## Testo selezionato

+++++

I 100 Giochi - Rise and Decline of the Third Reich

Il gioco che volle farsi romanzo

Approfondimenti
Giochi
  • Genere: wargame strategico, simulazione storica, simulazione politico-economica.
  • Target: giocatori medio-alta esperienza.
  • Scalabilità: 2-6 giocatori (a seconda dello scenario).
  • Meccaniche principali: hex and counter, tabelle di combattimento a rapporti di forza, uso punti risorsa.
  • Meccaniche secondarie: cooperazione a squadre, condizioni di vittoria variabili.
  • Importanza storica: se chiedete a un appassionato di serie televisive qual è il wargame classico più famoso del mondo, sicuramente vi risponderà citando The Big Bang Theory e le infinite mappe di Campaign for North Africa sparse sul pavimento di casa Wolowitz. 
    Se fate la stessa domanda a un fanatico del cinema, specie se fantascientifico, allora forse vi tirerà fuori le scatole di Advanced Squad Leader che si intravedono nella mensa dell’equipaggio della portaerei nucleare USS Nimitz di Countdown Dimensione Zero, proiettata indietro nel tempo alla vigilia dell’attacco giapponese contro la base navale americana di Pearl Harbor del 1941.
    Ma se ponete questo interrogativo a un appassionato di letteratura, non esiterà un secondo a rispondervi con Third Reich.
    Perché mai? Beh, la risposta è già contenuta nel titolo che, in effetti, non è quello del gioco di cui state per leggere. Non è proprio il titolo di un gioco, perché quello completo sarebbe Rise and Decline of the Third Reich, con un chiaro riferimento al Rise and Fall of the Roman Empire, testo cardine della storiografia classica… e già averlo citato ci fa capire bene le intenzioni “epiche” e “controstoriche” dell’autore del gioco, John Prados. Ma tutti lo conoscono con questa abbreviazione, per l’appunto anche il cileno Roberto Bolaño, che scrive il suo romanzo chiamandolo Third Reich e basta. E anche se il testo, scritto nel 1989, sarà pubblicato postumo solo nel 2010, da solo porterà il mondo del gioco di simulazione storico e del wargame al centro del dibattito culturale esterno ai circoli professionali e degli appassionati. Un caso finora praticamente unico, a differenza di quanto succede con il gioco di ruolo e il gioco da tavolo in generale, sempre più protagonisti di nuove opere narrative.

+++++

## Dati forniti
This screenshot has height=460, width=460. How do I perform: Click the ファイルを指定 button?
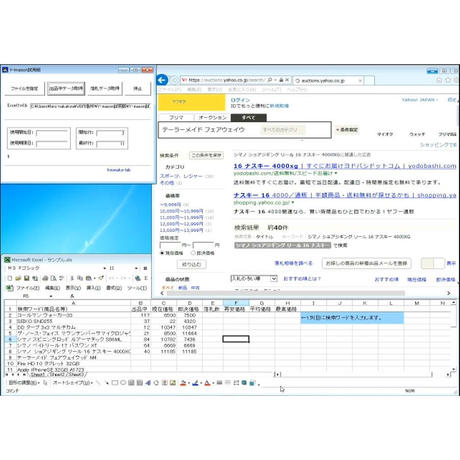click(x=24, y=88)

+++++

## Compiti da svolgere
1. Indica se le affermazioni seguenti concordano con il testo sul gioco Third Reich, rispondendo sì o no e citando le parole del testo che lo stabiliscono: (a) il romanzo di Roberto Bolaño fu pubblicato nel 1989; (b) il gioco prevede da 2 a 6 giocatori a seconda dello scenario; (c) l’autore del gioco è John Prados.
2. Scrivi il seguito del testo sul gioco Third Reich, riprendendo dopo la sua ultima frase.

## Risultati
1.
(a) No: "il testo, scritto nel 1989, sarà pubblicato postumo solo nel 2010".
(b) Sì: "Scalabilità: 2-6 giocatori (a seconda dello scenario)."
(c) Sì: "l’autore del gioco, John Prados".

2.
    Ad ogni modo, già l’incredibile forza evocativa e il potente senso di straniamento che viene dalle pagine di Bolaño sarebbe sufficiente a garantire un posto nella storia ludica a questo titolo. Se non fosse che qui parliamo di un gioco che fin dalla sua nascita non si è limitato a “ridefinire” un genere, ma ne ha proprio stabilito i punti cardinali: il genere del gioco di simulazione strategico storico ad alto livello di dettaglio. Il tutto senza diventare un mostro ingiocabile, stregando generazioni e generazioni di giocatori, tracciando la strada per decine di altri autori e seminando suoi “pezzi” un po’ ovunque negli altri regolamenti di wargame, anche di genere diverso e anche se ambientati in periodi diversi. 
    Perché questo è più di un “capolavoro”. È un magnum opus di proporzioni epiche. Ma da un autore del calibro di John Prados ce lo dovevamo aspettare…
  • Elementi di innovazione/twist: a questo punto voi vi chiederete: un attimo, ma chi è questo John Prados?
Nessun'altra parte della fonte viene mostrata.